A homologação de sentenças estrangeiras que autorizam a mudança completa de nome de cidadãos brasileiros, incluindo o sobrenome, foi unanimemente aceita pela Corte Especial do Superior Tribunal de Justiça (STJ), atendendo aos requisitos legais e do regimento interno do tribunal. Um brasileiro residente nos Estados Unidos, detentor de certidão de naturalização americana, solicitou a homologação após alterar seu nome conforme a legislação estadunidense, eliminando seu sobrenome familiar.
O Ministério Público Federal (MPF), inicialmente, opôs-se à homologação, alegando que a legislação brasileira proíbe a remoção total do sobrenome e que tal ato violaria a ordem pública. Contudo, a relatora do processo, ministra Isabel Gallotti, confirmou que os documentos necessários foram devidamente apresentados com as traduções exigidas e que a sentença estrangeira definitiva não contraria a ordem pública, a soberania nacional ou a dignidade da pessoa humana.

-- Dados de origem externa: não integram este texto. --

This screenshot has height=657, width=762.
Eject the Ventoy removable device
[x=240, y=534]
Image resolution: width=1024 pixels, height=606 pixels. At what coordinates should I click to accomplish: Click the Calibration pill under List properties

Gallotti enfatizou que o procedimento de mudança de nome é regido pela legislação do país de domicílio do requerente, conforme o artigo 7º da Lei de Introdução às Normas do Direito Brasileiro (LINDB), descartando a aplicação da Lei de Registros Públicos brasileira. Além disso, a ministra destacou que a Lei 14.382/2022 facilitou a alteração de prenomes e nomes de família, e que a escolha de um sobrenome anglófono evita discriminação no país de nova nacionalidade do requerente, sem violar interesses públicos ou de terceiros.
Isabel Gallotti concluiu que a defesa da ordem pública só deve ser invocada contra atos que afrontem as normas fundamentais do ordenamento jurídico brasileiro, o que não se verifica no caso em questão. A decisão completa está registrada no HDE 7.091.